LUIZ ANTONIO SIMAS -


Emiliani Di Cavalcanti ilustra uma cena de botequim. Tabelo com o Di e digo que não se conta a história do Rio de Janeiro sem a saga dos seus botequins e a importância que eles têm como espaços de sociabilidades. Tire da cidade o impacto civilizatório dos seus bares e teremos um Garrincha sem a bola. Aprendi com os mais velhos que um botequim é feito de memórias, aspirações, anseios, sonhos, desilusões, conquistas, fracassos retumbantes, alegrias e invenções da vida daqueles que passaram por suas mesas e balcões. Um lugar é também o resultado das experiências intangíveis, matéria da memória acumulada, e vai muito além da fachada, dos alicerces e dos salamaleques da decoração. Acontece que a fúria do contemporâneo, afeita aos grandes negócios, esmaga o intangível, vê a tradição apenas como simulacro e despreza o que não é mensurado pelas expectativas do mercado.

Os sabichões que manjam de etimologia, como Houaiss e Villar, garantem que a origem remota da palavra botequim é o termo grego “apothéké” (depósito); que originou também botica, biblioteca e bodega. Está aí resumida a definição de um bom botequim: um centro de manutenção e circulação do saber, como as bibliotecas; um lugar onde se preparam medicamentos para o corpo e a alma, como as boticas (e apotheké é farmácia em alemão); e uma taberna onde se come e se bebe com simplicidade, sabor e sustância, como as velhas bodegas. Só isso já dá um tratado sobre a cidade de proporções substanciais.
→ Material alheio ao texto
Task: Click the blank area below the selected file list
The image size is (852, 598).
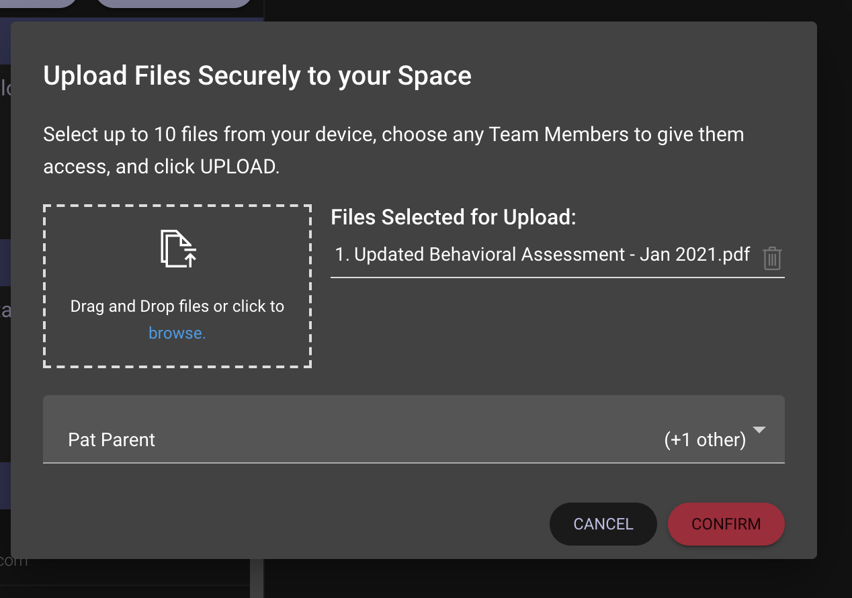Action: tap(556, 329)
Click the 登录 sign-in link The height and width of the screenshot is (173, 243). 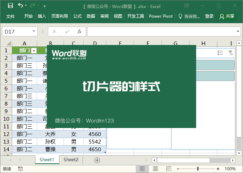coord(209,16)
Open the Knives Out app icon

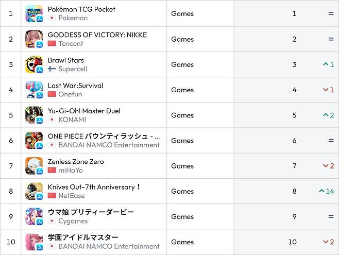click(34, 191)
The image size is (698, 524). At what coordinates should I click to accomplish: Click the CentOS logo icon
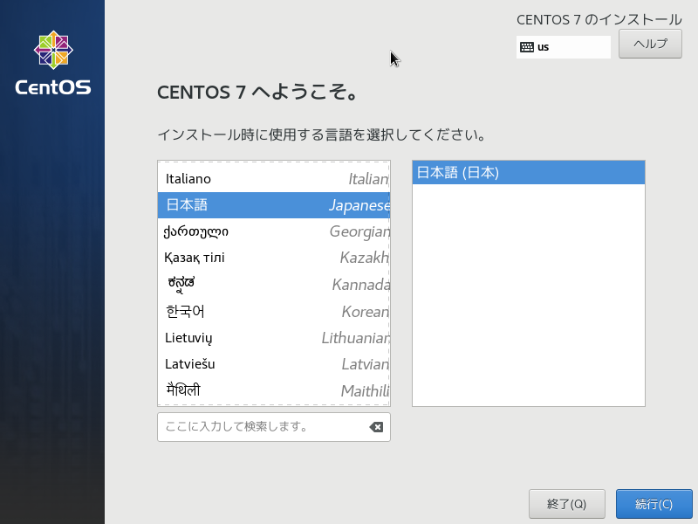tap(53, 51)
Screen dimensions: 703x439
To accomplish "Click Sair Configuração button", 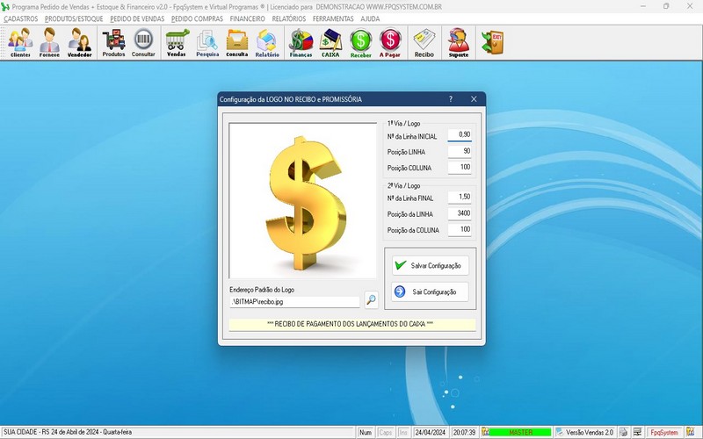I will (431, 291).
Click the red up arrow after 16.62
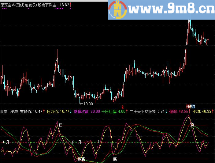The width and height of the screenshot is (215, 163). (71, 5)
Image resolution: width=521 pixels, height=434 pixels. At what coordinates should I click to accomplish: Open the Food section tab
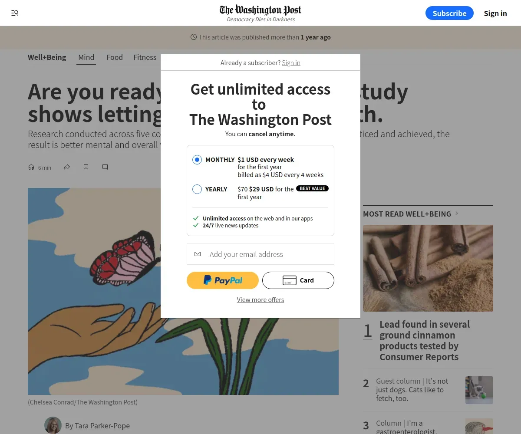click(115, 57)
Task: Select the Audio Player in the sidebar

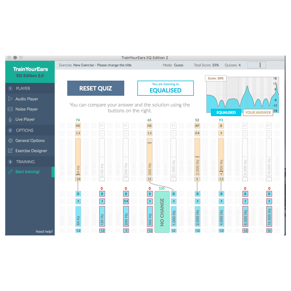Action: (26, 99)
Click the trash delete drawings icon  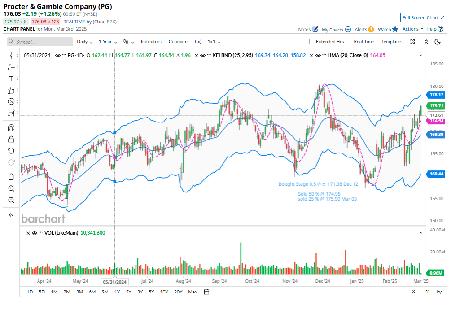(11, 177)
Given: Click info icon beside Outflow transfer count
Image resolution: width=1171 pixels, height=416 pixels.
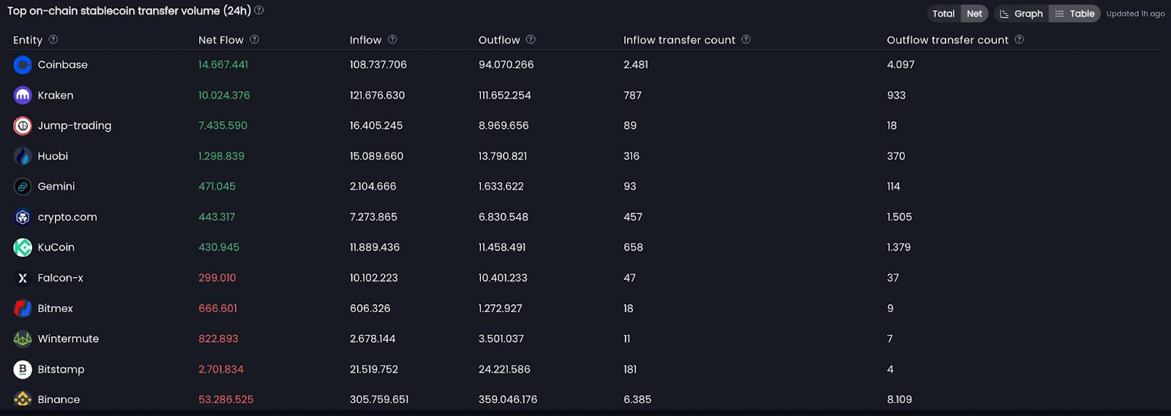Looking at the screenshot, I should [1020, 39].
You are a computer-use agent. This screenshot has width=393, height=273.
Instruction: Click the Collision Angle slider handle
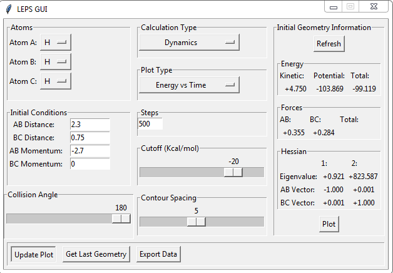pyautogui.click(x=121, y=219)
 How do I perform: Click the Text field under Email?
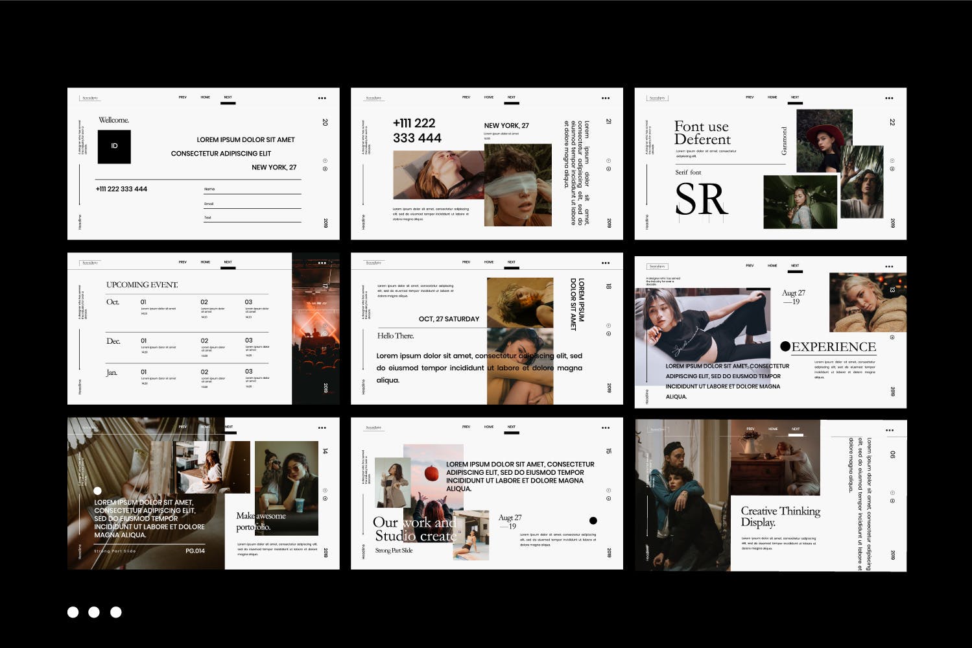point(252,218)
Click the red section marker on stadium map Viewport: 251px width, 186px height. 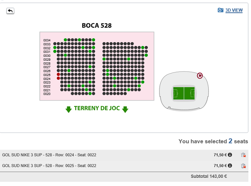200,75
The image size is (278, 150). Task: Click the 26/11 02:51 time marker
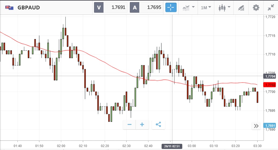click(x=172, y=147)
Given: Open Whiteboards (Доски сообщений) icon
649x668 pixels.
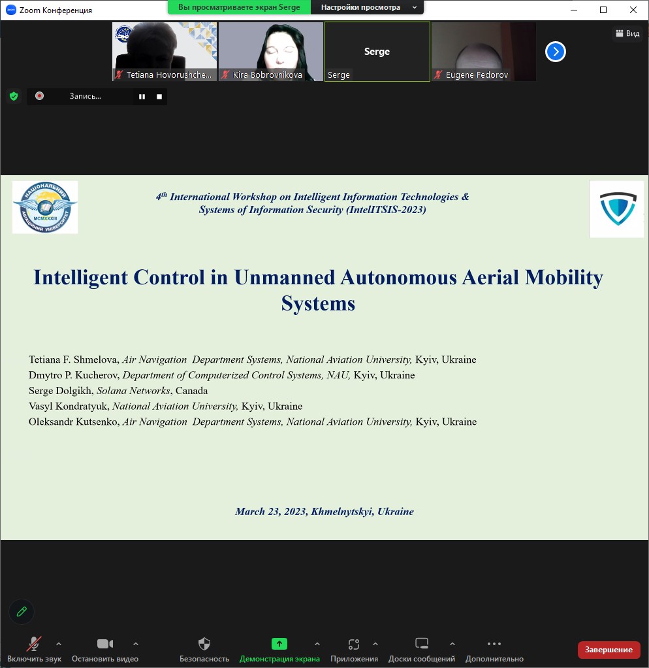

Em “ngúni”, idioma do grupo linguístico zulu falado em alguns lugares do sul da África, não há palavra que designe parentesco a partir do sangue. A expressão que define a relação de parentesco é “ubudlelane”: os que comem juntos. É na mesa, no balcão, no compartilhamento da comida, na união pela celebração da festa, que a ideia de parentesco se estabelece. Os botequins mais vagabundos são como lares propiciadores de relações familiares, entre ampolas geladas, mandurebas e petiscos dinamizadores da celebração gordurosa da vida em comunidade. Sim, estou apenas buscando uma justificativa para ficar mais tempo no balcão. O que tenho de parente não está no gibi.